### What this task involves
Going through the entries below, count each line containing the word "Instagram". Report the number only.

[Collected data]
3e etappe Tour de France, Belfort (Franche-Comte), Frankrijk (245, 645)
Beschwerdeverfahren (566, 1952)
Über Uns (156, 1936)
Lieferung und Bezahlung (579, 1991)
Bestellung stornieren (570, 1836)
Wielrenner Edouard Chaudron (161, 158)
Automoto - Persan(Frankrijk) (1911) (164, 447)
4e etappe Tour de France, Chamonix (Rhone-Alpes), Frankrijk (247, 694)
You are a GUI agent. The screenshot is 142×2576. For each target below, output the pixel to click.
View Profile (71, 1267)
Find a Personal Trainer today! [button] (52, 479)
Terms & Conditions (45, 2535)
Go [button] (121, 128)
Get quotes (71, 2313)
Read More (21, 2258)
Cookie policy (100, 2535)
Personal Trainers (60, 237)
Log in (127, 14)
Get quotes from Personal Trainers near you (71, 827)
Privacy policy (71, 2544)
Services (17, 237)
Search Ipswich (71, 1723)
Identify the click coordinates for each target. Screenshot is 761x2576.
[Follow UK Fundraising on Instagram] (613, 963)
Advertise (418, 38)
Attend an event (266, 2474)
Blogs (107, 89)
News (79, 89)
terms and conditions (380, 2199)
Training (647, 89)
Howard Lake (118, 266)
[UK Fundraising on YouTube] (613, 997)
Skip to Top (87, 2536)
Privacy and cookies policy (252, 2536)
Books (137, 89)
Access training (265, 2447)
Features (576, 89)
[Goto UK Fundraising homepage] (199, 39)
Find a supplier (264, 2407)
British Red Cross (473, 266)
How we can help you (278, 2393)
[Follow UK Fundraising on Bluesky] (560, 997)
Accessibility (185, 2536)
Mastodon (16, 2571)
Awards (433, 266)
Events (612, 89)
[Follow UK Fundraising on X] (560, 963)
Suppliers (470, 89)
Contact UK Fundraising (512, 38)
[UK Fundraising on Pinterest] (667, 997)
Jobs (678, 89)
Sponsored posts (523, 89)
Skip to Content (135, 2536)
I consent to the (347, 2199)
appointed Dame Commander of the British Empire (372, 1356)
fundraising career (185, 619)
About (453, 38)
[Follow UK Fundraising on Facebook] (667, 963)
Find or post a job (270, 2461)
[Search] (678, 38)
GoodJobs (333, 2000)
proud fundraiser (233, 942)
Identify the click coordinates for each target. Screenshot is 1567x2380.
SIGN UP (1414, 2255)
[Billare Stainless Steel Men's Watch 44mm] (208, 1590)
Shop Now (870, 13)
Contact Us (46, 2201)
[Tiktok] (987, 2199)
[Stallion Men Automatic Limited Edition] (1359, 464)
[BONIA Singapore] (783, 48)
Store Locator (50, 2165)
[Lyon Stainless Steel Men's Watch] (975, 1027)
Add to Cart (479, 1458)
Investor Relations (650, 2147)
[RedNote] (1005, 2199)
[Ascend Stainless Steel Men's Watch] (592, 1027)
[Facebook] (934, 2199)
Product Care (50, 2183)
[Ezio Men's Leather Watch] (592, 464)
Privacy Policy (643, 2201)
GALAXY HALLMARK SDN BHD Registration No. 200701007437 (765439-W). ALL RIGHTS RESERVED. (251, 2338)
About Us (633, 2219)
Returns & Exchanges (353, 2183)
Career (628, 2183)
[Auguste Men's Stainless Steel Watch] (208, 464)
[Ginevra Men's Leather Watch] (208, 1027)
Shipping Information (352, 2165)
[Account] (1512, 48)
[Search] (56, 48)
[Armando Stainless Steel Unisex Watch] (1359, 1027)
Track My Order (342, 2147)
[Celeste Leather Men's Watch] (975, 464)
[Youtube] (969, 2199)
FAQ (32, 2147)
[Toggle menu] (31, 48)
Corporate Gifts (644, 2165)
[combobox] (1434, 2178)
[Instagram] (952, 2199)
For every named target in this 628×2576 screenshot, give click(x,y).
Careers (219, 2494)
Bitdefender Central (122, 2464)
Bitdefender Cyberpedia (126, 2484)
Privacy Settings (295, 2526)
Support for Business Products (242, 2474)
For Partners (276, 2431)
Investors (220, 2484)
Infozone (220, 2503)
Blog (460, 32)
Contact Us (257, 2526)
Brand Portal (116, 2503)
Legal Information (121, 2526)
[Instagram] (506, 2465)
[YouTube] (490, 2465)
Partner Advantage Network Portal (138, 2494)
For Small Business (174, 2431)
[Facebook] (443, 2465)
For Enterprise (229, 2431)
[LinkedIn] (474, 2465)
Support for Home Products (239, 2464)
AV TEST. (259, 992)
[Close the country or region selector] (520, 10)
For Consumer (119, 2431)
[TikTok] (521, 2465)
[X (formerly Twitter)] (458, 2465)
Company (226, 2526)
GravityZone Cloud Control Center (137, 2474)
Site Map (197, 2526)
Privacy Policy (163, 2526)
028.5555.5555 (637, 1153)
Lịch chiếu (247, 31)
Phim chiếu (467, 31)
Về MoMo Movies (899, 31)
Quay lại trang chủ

### Response below
3